As if to further cement the importance of food to culture, we have just learned that the inimitable Maltese ftira is being considered as an intangible UNESCO cultural heritage. I found this news fascinating because, let’s face it, who knew that our humble hobż biż-żejt as we so fondly call it, could reach such heights? I was not the only one who was enthralled – the news was shared on FB thousands of times, in a rare demonstration of national unity with everyone agreeing that there is nothing quite like this scrumptious ‘sandwich’ (if I can dare refer to it in such mundane terms). I challenge anyone to eat a properly-prepared ftira and not be immediately transported back in time to sun-drenched days by the beach, with the taste and smell of tangy salt water bringing back vivid, happy memories.
And while there are areas which are in danger of anonymous, bland, gentrification, I still see other indications that Maltese culture is not only alive and kicking, but is heading towards a resurgence. I have seen young adults buying old houses and carefully and lovingly renovating them, complete with typical Maltese tiles, restored furniture and a retro design which pays homage to the past. Some new developments, such as one recently spotted in Santa Venera, have resurrected the style of a Maltese townhouse. And although we have gone overboard with boutique hotels, there is no doubt that they are being finished to a high standard which respects the original features of the buildings. Similarly, old houses in the village core are being transformed into quaint cafes, replete with vintage touches. A recent proposal by designer Jonathan Mizzi is suggesting bringing back the unique designs of the old Maltese buses while changing them to electric.
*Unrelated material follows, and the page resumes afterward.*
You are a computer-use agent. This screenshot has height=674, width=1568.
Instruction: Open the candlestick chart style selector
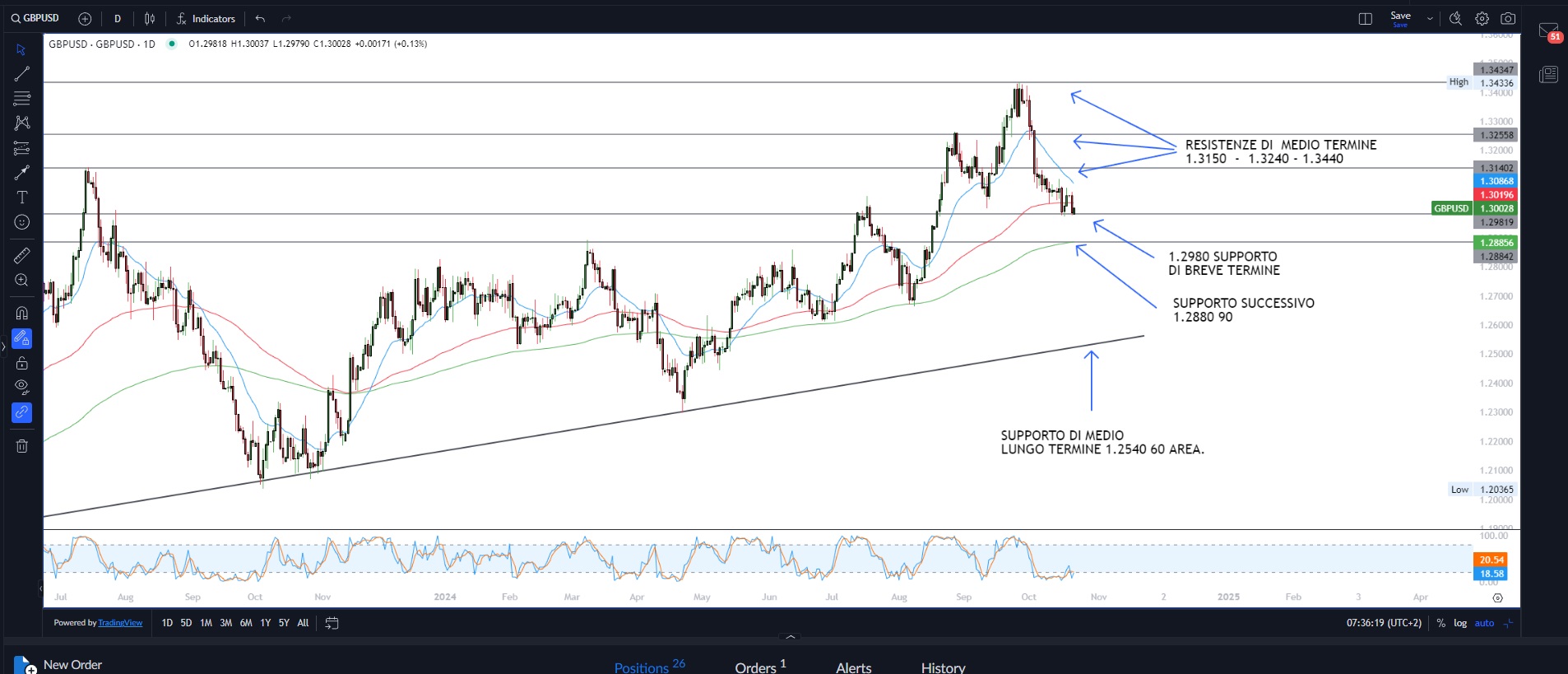coord(150,18)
I know many may not agree but our language is also thriving. I see shops and cafes, using Maltese names and (thank you) the correct orthography such as Stanjata and Il-Kikkra. A company which creates high-quality prints of objects synonymous with Malta, is aptly named Te fit-Tazza. New groups such as The Travellers and Sterjotipi have emerged who sing contemporary, original songs in Maltese. Tikka Banda is a band which brings the flavour of a Maltese festa band to different events. Even seeing brand names like Ħanini being used for dairy products makes me happy. As do protest picket signs written in colloquial Maltese, driving the point home often much better than an expression in English ever could. These may seem like trivial things when all around us we see the Maltese language being butchered (especially on Facebook), but at least we are not still sneering at our own language as was unfortunately the case for many years.
So while it should be in the remit of the authorities to save old houses, respect our heritage and preserve our culture, on an individual basis I do see some beacons of hope.
Ultimately it is down to us really, to keep promoting and passing on what makes us ‘Maltese”. Our culture will only die out if we let it.